▶ BRANO:
━━━━━━━━━━━━━━━━━━━━━━━━━━━━━━

Ad un lato della fornacella c’era una lastra di marmo di Carrara su cui era appoggiata la cannata. Questa veniva comprata a Pontecorvo, dove esisteva una lunga tradizione nel campo della terra cotta, in quanto c’ era una cava di creta nelle vicinanze. Essa serviva da recipiente di acqua potabile nella casa ed era comoda per il trasporto dal pozzo alla cucina, perchè aveva due comodi manici per la presa, oltre ad un becco forato da cui fuoriusciva acqua a fontanella che per noi piccoli era un invito a bere direttamente da lì, ma senza farsi vedere perchè i genitori ci rimproveravano. Un difetto era ricorrente: essendo di fragile terracotta, uno dei manici si rompeva quasi sempre, ma ne restava uno e questo era sufficiente per tenerla ancora fino alla rottura definitiva.

Il riciclo c’ era una volta

(l’acqua della pasta)

Quando si scolava la pasta, si recuperava l’ acqua che veniva usata ancora calda per lavare i piatti, magari aggiungendo della crusca, dopodichè, arricchita con farina di mais, si dava da mangiare al maiale che la ingoiava con soddisfazione perchè risultava condita con i grassi portati via dai piatti, era la “broda”.Poi venne il progresso e portò i detersivi per piatti e finì pure il riciclo, perchè ormai l’ acqua avrebbe intossicato il maiale.

━━━━━━━━━━━━━━━━━━━━━━━━━━━━━━

▶ OBIETTIVO:
Rispondi a queste domande sul brano:
1. In quale località si comprava la cannata?
2. Che cosa si aggiungeva all'acqua della pasta prima di darla al maiale?
3. Come si chiamava questo pasto per il maiale?
Le righe qui sotto sono materiale a parte, slegato dal brano.

▶ MATERIALE DI PARTENZA:
━━━━━━━━━━━━━━━━━━━━━━━━━━━━━━

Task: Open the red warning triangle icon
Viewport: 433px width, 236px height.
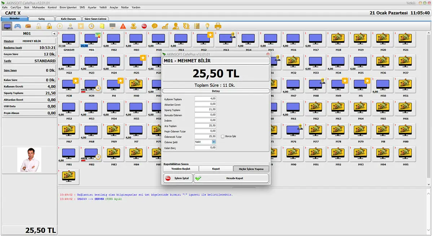Action: [123, 26]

━━━━━━━━━━━━━━━━━━━━━━━━━━━━━━

▶ RISPOSTA SCRITTA:
1. A Pontecorvo.
2. Farina di mais.
3. La "broda".